Goat’s-rue (Tephrosia virginiana) of the Pea (Fabaceae) Family occurs throughout the eastern U.S. from Texas and Minnesota to the Atlantic, except for Vermont and Maine.  In Arkansas, it occurs mostly statewide except for counties along the Mississippi River.  Other common names for goat’s-rue include Virginia tephrosia, catgut and devil’s-shoestrings.  The genus name, Tephrosia, is based on the Greek word tephros meaning “ash-colored” or “hoary” due to the white or grayish hairs covering the plant.  The name “goat’s-rue” is based on the plant having been fed to goats with the belief that it increased milk production, but that use has been discontinued.  The name “devil’s-shoestrings” relates to the plant’s long, tough fibrous roots.  This plant, as does many other plants in the Pea Family, has a symbiotic relationship with a soil bacterium (rhizobium) whereby the plant converts (fixes) atmospheric nitrogen to a usable form within root nodules.

Goat’s-rue is an herbaceous perennial legume favoring sunny sites with sandy to rocky, dry soils of glades, open woodlands and prairies, generally on acidic soils.  Plants consist of sparingly branched stems bearing odd-pinnate compound leaves and that terminate with an inflorescence of pea-like flowers.  Stems, from a caudex, can be several or numerous.  Early growth of plants have an overall light green color which changes to grayish green with maturity due to plant hairs.  Hairiness varies from a fine, soft pubescence on upper leaf surfaces to densely hairy on stems and seed pods.  Plants, up to two feet tall, tend to recline later in the growing season.
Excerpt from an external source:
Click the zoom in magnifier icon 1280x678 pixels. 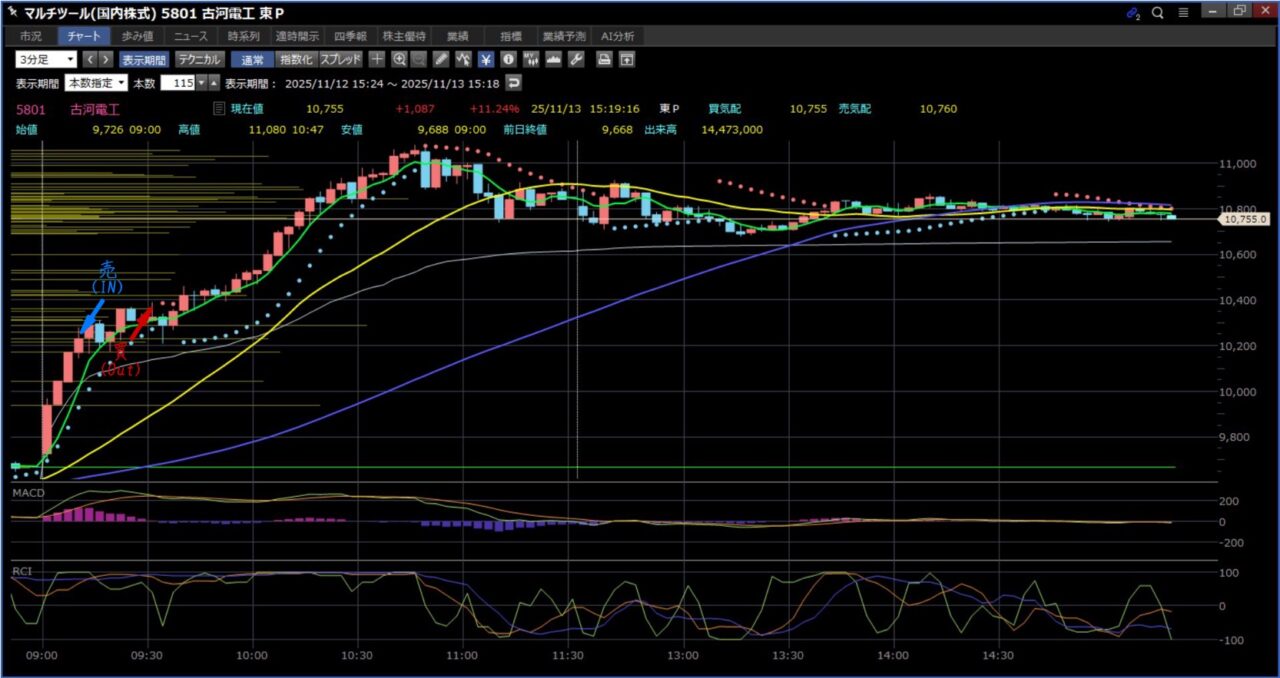pos(400,59)
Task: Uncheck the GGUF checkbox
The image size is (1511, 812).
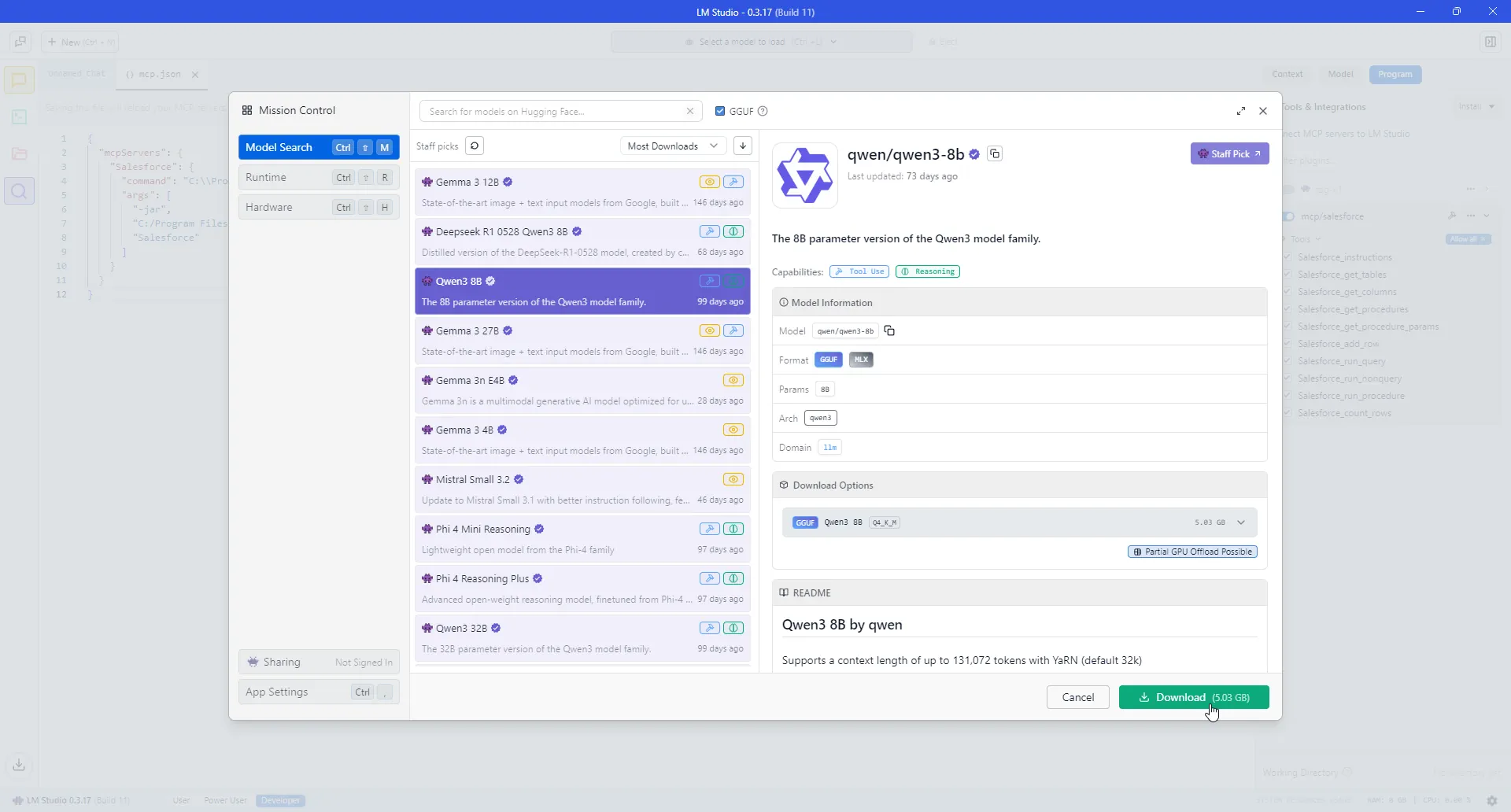Action: pyautogui.click(x=719, y=112)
Goat's Rue - Tephrosia virginianaPhoto 1:  Early spring growth of goat’s-rue in a rocky and sunny glade.

Compound alternate leaves are odd-pinnate, having 14 to 24 lateral leaflets and one terminal leaflet.  Leaflets, up to an inch long and ¼ inch wide, are oblong to narrowly elliptic with entire margins and gradually terminate at a sharp tip.  Lateral leaflets tend to be opposite, but may be offset across the rachis (main axis of leaf).   Leaves have short petioles (attachment of rachis to stem) and leaflets have short petiolules (attachment of leaflet to rachis).  The upper surface of the rachis has a central grove.  Central veins of leaflets are prominent on the under sides.
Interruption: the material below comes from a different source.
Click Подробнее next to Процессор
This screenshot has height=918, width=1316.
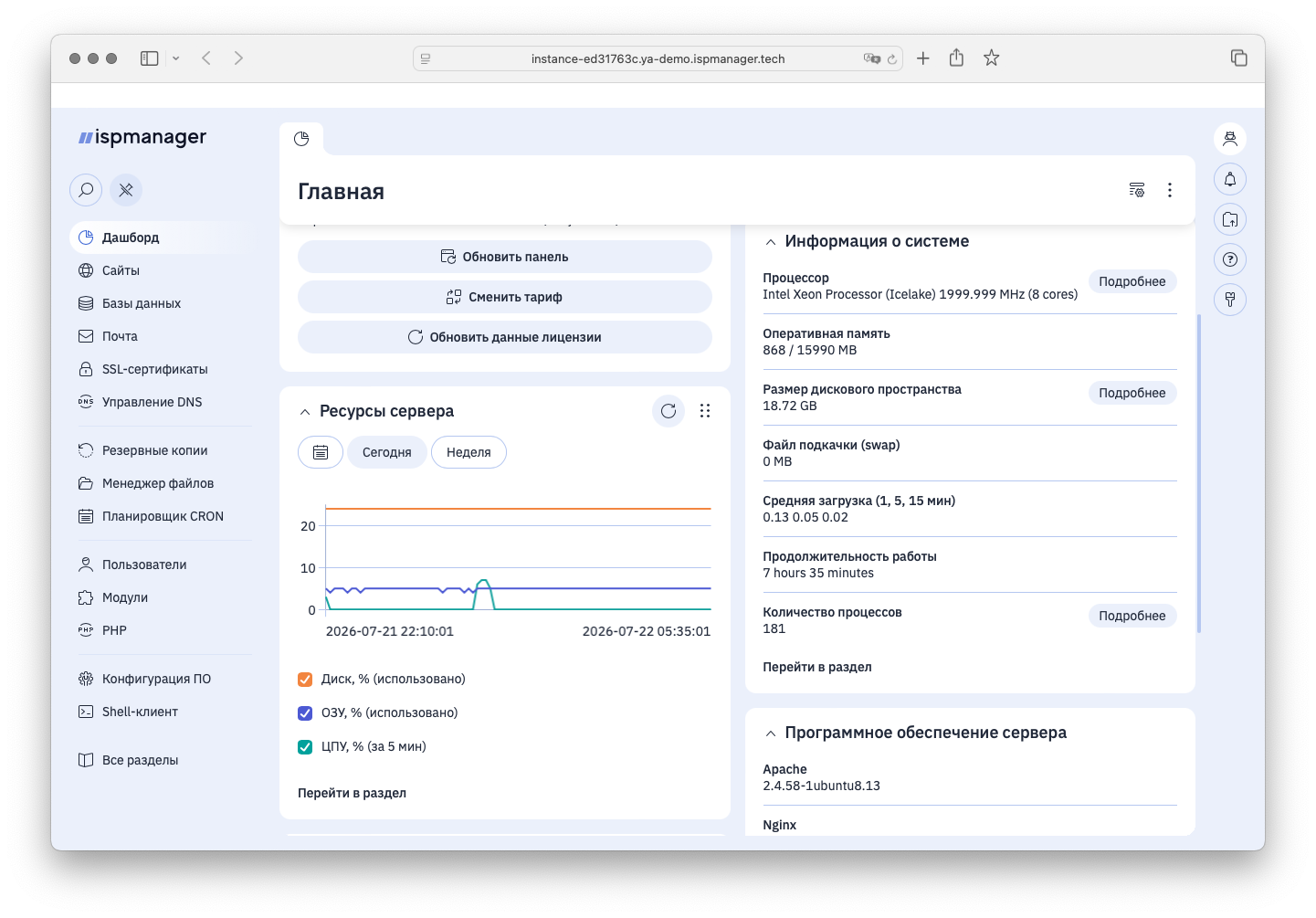[1132, 281]
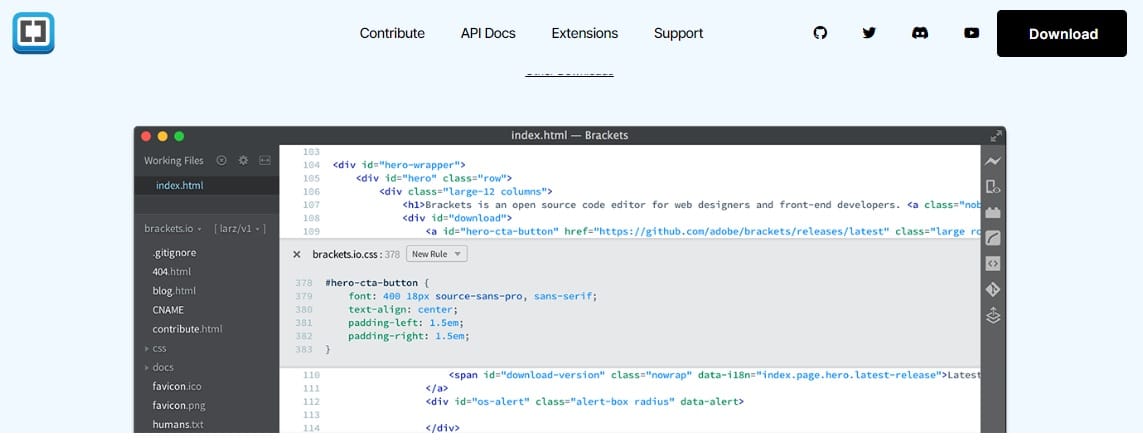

Goat’s-rue blooms in late April or May, with the inflorescence consisting of dense racemes several inches long at the tops of the stems.  Five light green sepals are fused to form a calyx with five teeth.  The calyx is densely hairy on the outside, as are the pedicels and stems.  Buds and flowers face in all directions around the inflorescence.  Bicolored, pea-like flowers, ¾ inch long and across, have a broad upright petal (banner or standard) in shades of cream and yellow and a pair of lateral, forward projecting petals (wings) that are deep rosy pink.  The wings enclose a pair of smaller petals fused at their apex to form a keel which encloses ten stamens and a pistil.
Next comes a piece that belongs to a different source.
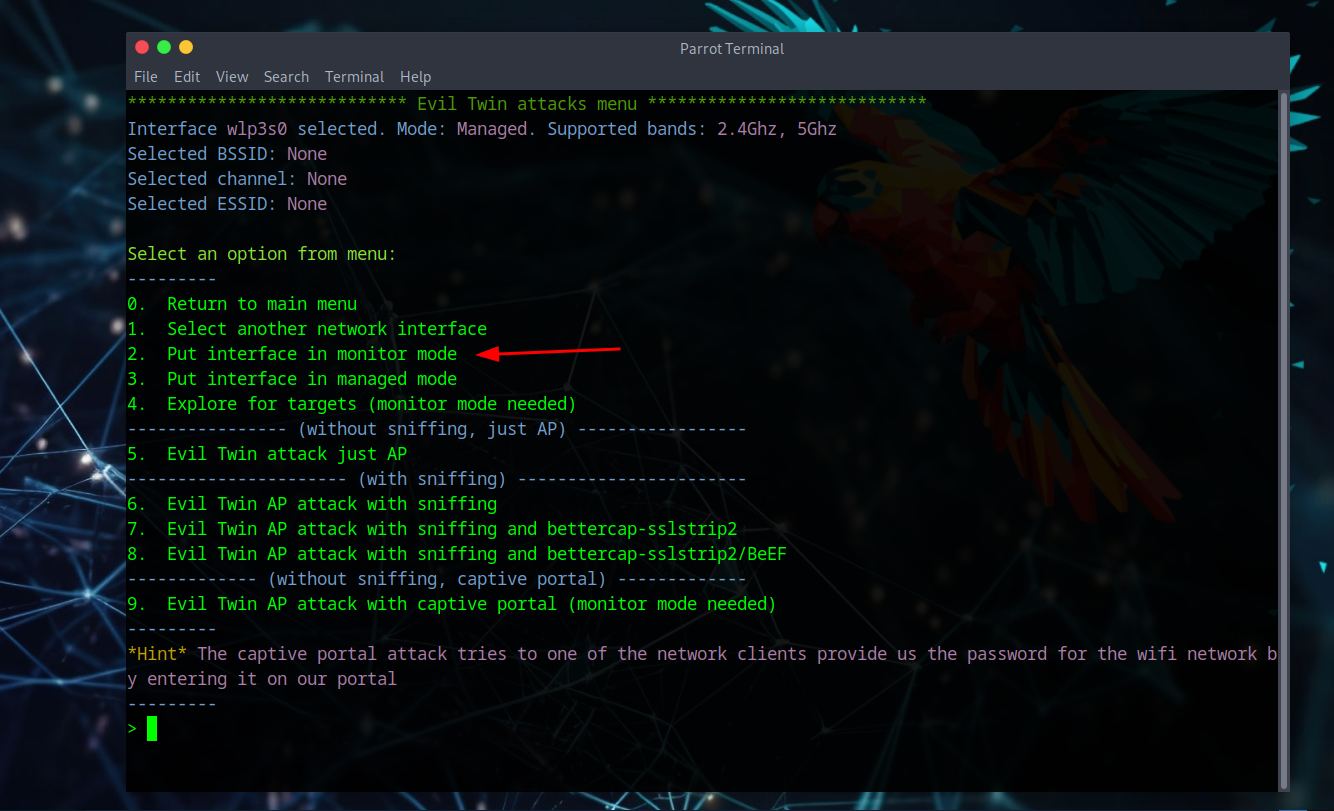Click the 'Parrot Terminal' title bar text

pyautogui.click(x=732, y=48)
Goat's Rue - Tephrosia virginianaPhoto 2:  Close-up of goat’s-rue inflorescence showing hairiness of plant and bicolored flowers.

Goat's Rue - Tephrosia virginianaPhoto 3:  Goat’s-rue plant at peak bloom.

Fruit, which form in mid-summer, are flattened, 2-inch long hirsute pods situated on the stems in widely spreading fashion.  They are initially light green, but later turn brown with maturity.  The pods contain flattened, kidney-shaped mini-beans.  When mature and dry, the pods split, with the halves twisting in a cork-screw fashion, ejecting seeds a short distance.

Goat's Rue - Tephrosia virginianaPhoto 4:  Densely pubescent seed pods of goat’s-rue firmly fixed in various directions from stem.

Goat’s-rue is a beautiful native plant that looks attractive in a natural setting or a sunny garden with well-drained soil.  Nectar, pollen and leaves attract leaf-cutting bees and other insects.  However, plants may be difficult to establish from seed or pots, and they are extremely difficult to transplant due to their large roots.  The plant contains rotenone (used as an insecticide and to kill invasive fish) and should be considered toxic to people and many animals.

A second member of this genus also occurs in Arkansas: hoary-pea (Tephrosia onobrychoides).  It is found in prairies and fields of the West Gulf Coastal Plain and Arkansas Valley.  Flowers of hoary-pea are smaller and occur widely spaced in racemes on tall stems held well above the leaves.  Leaves and leaflets, too, are more widely spaced than in goat’s-rue.  The solid-colored flowers of this species start out as pale pink to almost white when flowers first open but then change to a deep rose-red as the flowers fade.